As the story becomes quasi historical, we read of the wandering Abraham promised a new land and permanence. A more tangible Promised Land is predicted for Moses and his people. The prelude to entry into that new world is a period of wandering and mishap, as the Israelites are led way off course into Egypt, suffering a sort of exile before they have even seen their destination, and then more literally exiled or landless as they wander in the wilderness for 40 years.
These stories were crystallised during an historical exile in Babylon, where Ezekiel is writing and where probably most of the Old Testament as we know it was ordered and edited, if not actually written. It is understandable that the theme of longing for return should be so prominent. Understandable too that the period of exile should be seen as not just longing for home, but preparation for home coming and even definition, or reworking of what “home”- the Promised Land or Eden might be.

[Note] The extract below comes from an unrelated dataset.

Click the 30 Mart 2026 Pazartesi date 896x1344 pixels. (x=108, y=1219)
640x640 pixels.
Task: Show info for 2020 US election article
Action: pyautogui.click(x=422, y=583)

Although much of the exile is spent wandering in physically barren country it is not an intellectual wilderness. Under Moses’ tutelage the Israelites work out their relationship with God, and how society and life generally is to be ordered in a land flowing with milk and honey. In the Babylonian exile, they had to work out what religious observance should mean where there was no Temple and no sacrifice.
This idea of exile and wilderness as an intellectually fertile time repeats itself as John the Baptist retreats to the desert, and as Jesus spends 40 days tempted, and working out his mission. Similarly, Paul, after his conversion, spends three years in Arabia, working out his theology.
While not precisely exiled, the Jews of Jesus’ day felt a similar longing for ownership of their homeland. The Romans had not deported them but they had taken control of the country; the longing for a Messiah, and the Golden Age that he would bring was similar to the longing of the physically exiled.
Ezekiel came from a priestly family and the experience of exile in Babylon, far from a destroyed Temple would have been especially testing for him. His prophecy responds with some vivid and wild imagery; the most famous, the valley of the dry bones, comes just before tonight’s reading. He shares with Isaiah a vision of the return to the mountains of Palestine where the people will gather like a flock of disparate sheep. For Ezekiel, the Promised land is resuscitation and reunion; here their divisions will be mended and Judah and Israel will be unified in a society governed by righteousness and equity.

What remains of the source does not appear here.